[Start of Attachment]

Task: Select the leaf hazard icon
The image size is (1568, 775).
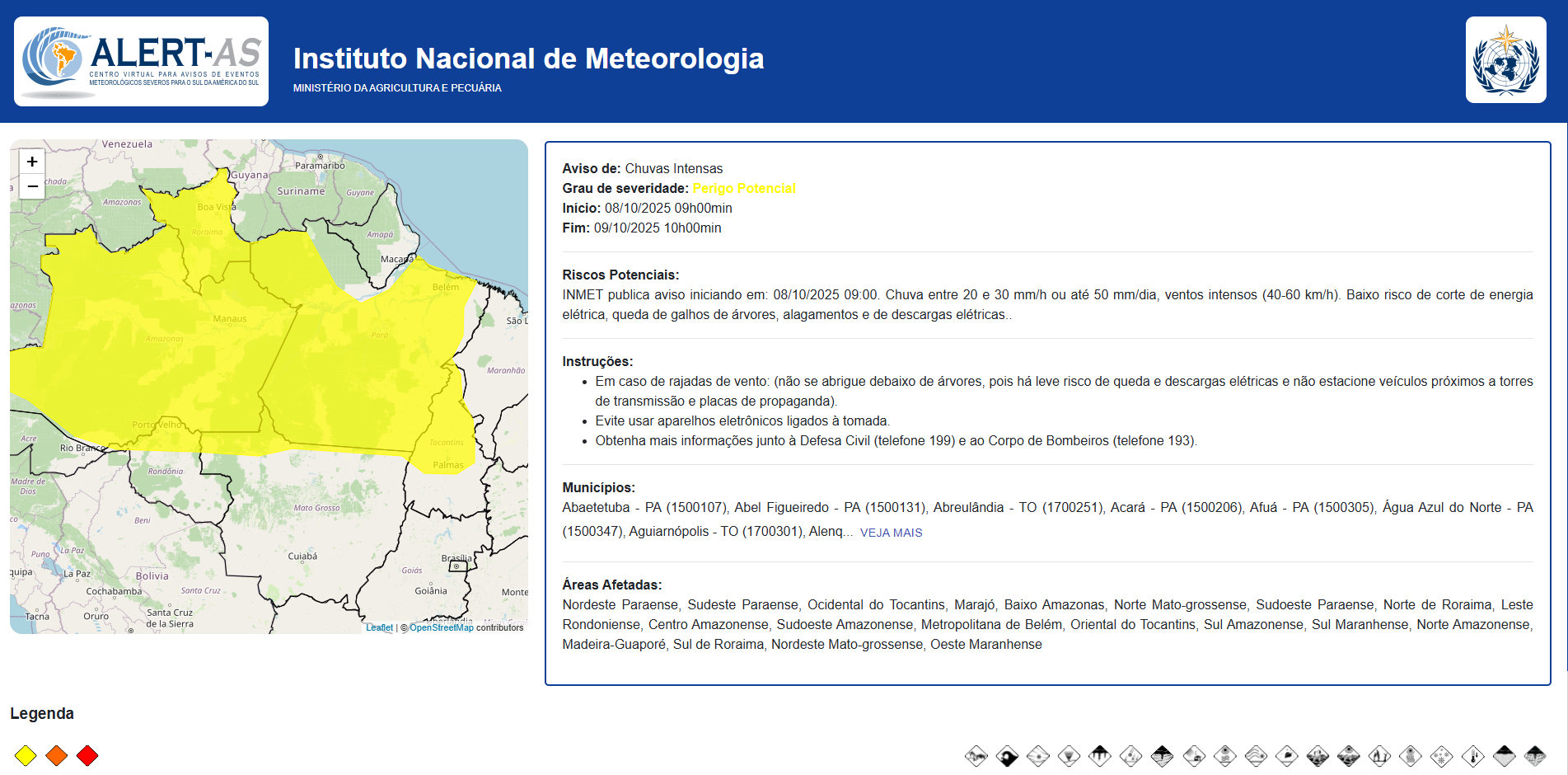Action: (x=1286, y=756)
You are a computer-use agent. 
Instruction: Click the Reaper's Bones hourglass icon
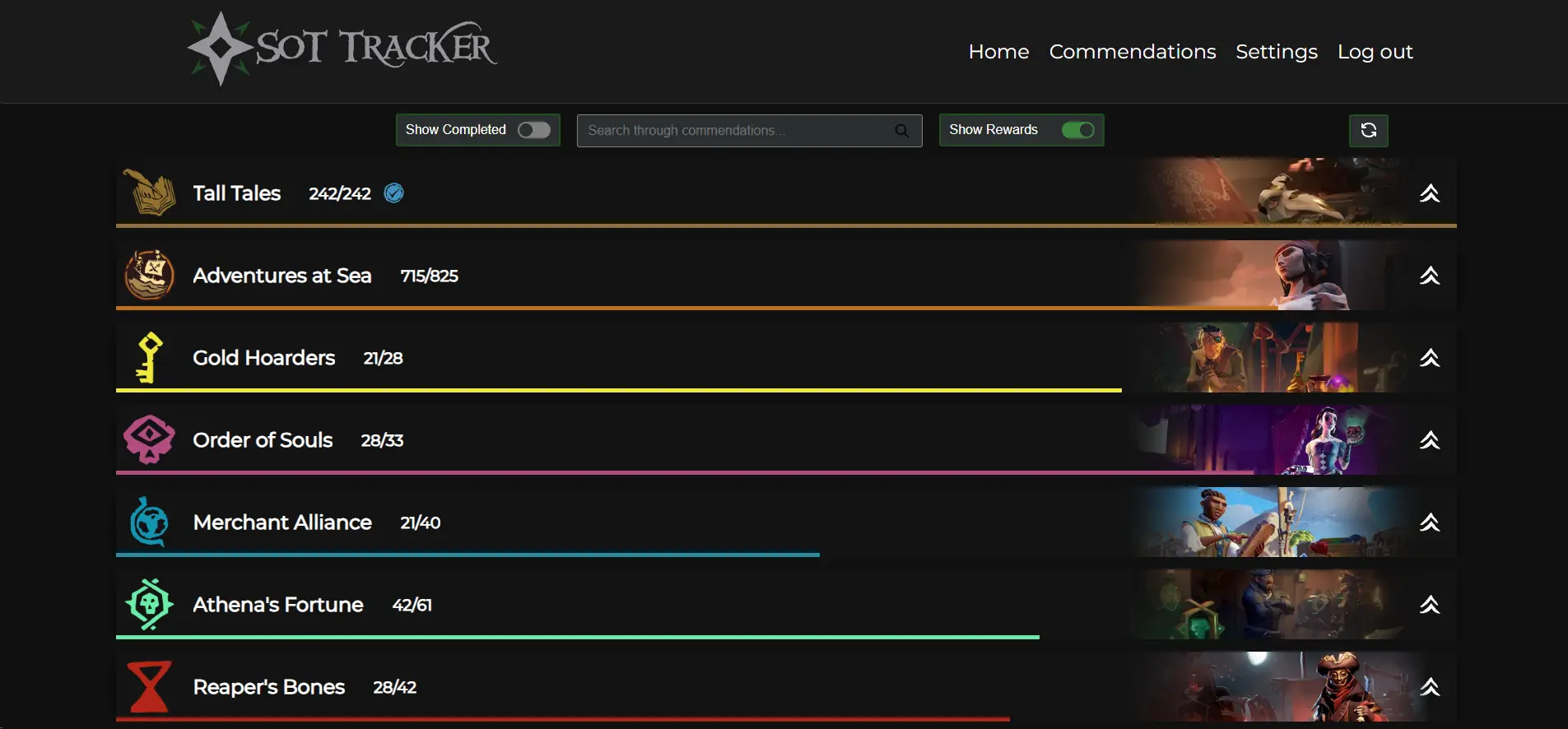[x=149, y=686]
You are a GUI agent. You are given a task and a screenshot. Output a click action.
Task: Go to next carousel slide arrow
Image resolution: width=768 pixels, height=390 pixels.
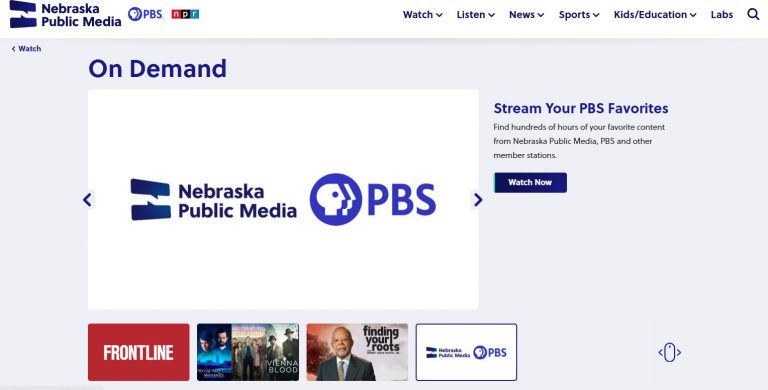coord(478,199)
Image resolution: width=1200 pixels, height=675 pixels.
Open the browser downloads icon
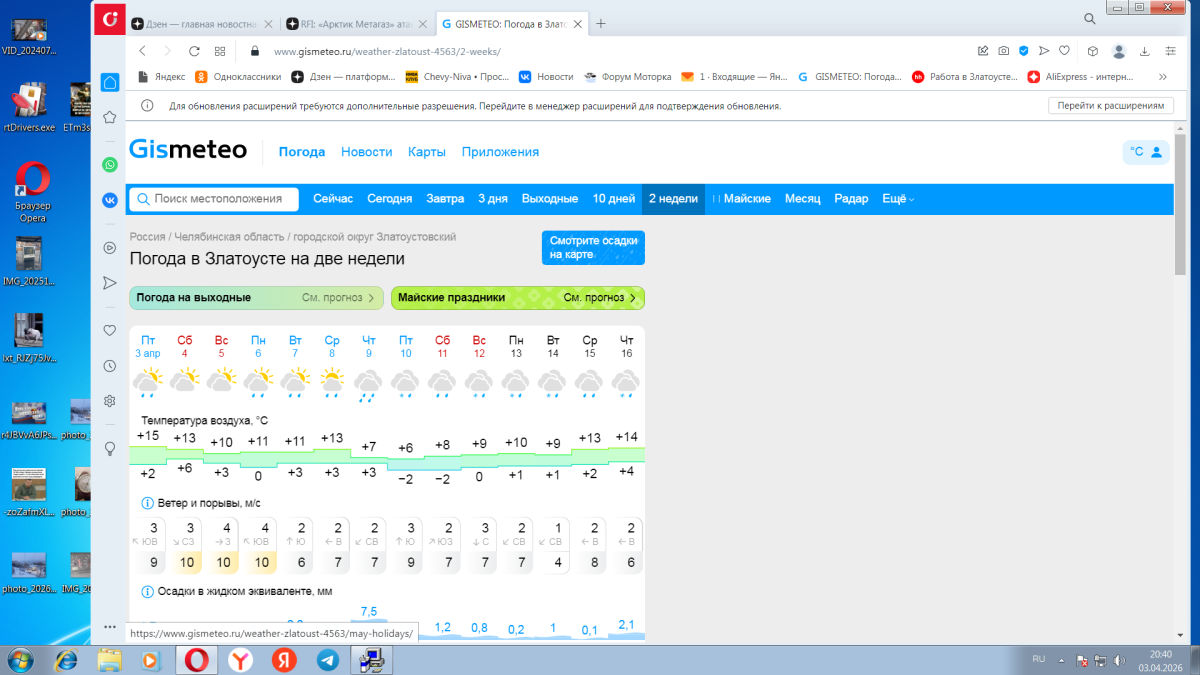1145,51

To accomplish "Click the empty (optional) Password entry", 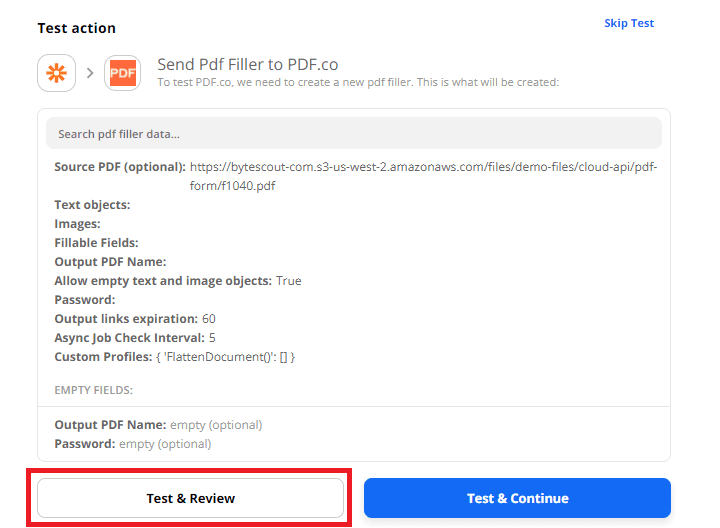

[End of Attachment]

GOAL OF THE EXERCISE: Your task is to find each line in the entries that contains the string "agent" and copy it.

RESPONSE TO THE EXERCISE:
You are a computer-use agent. 
You are a GUI agent. You are given a task and a screenshot. Output a click action.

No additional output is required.